In the parallel narrative in sura 3, Mary is presented as the daughter of a man named Imran, who consecrates her to God and entrusts her for safekeeping to their kinsman Zechariah. Both Mary and Zechariah are portrayed as dwelling in a mihrab, a place of prayer; here God supplies Mary with her every need and announces the birth of Zechariah's son, who will become John the Baptist (verses 35-41). The similarities between this account and the parallel story in Luke 1 suggest that this mihrab was the Jerusalem Temple.   In an extraordinary shift, the Quran connects not only Zechariah—a priest in the Bible and a prophet in the Qur'an—but also Mary to the temple on account of their holiness.

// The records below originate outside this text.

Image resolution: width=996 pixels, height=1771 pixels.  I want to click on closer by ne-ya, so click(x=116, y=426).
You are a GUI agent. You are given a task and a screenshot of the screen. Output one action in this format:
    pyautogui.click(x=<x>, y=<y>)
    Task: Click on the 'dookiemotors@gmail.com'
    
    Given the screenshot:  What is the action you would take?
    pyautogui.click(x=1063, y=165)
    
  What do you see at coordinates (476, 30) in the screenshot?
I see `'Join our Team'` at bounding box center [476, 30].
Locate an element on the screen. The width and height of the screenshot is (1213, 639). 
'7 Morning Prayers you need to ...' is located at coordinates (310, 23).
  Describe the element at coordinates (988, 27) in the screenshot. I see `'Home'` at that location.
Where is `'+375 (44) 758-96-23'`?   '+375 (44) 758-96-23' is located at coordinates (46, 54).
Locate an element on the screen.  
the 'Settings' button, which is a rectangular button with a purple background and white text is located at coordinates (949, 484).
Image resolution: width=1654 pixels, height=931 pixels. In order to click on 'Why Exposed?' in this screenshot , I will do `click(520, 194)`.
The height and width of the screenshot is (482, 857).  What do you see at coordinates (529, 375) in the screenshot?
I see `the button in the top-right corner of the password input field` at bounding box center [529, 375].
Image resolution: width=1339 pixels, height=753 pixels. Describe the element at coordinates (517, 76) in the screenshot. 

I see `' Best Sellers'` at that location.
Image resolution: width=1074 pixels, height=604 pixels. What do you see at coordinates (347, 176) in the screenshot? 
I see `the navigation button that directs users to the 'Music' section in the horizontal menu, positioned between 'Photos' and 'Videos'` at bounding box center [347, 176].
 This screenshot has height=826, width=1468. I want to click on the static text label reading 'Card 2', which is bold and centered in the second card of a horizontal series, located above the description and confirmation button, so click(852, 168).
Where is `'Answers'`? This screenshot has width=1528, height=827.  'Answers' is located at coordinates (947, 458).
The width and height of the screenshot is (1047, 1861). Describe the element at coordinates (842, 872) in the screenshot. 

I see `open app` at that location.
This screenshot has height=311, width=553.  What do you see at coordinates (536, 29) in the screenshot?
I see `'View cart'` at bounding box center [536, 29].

This noteworthy change has to do with the Qur'an's perspective on certain important familial relationships. The Mary narrative in sura 3 begins with an announcement that God has chosen certain people—Adam, Noah, the family of Abraham, and the family of Imran—over all others (verses 33-34). The family of Imran includes not only such prominent prophetic figures as Imran, his daughter Mary, her son Jesus, and her kinsmen Zechariah and John, but also their ancient Israelite ancestors—Imran's namesake Amram and his famous sons Moses and Aaron. The story thus establishes Jesus' place in a genealogy traced back not to David through his father Joseph, as in the Gospels of Matthew and Luke, but rather to Moses and Aaron through his mother Mary.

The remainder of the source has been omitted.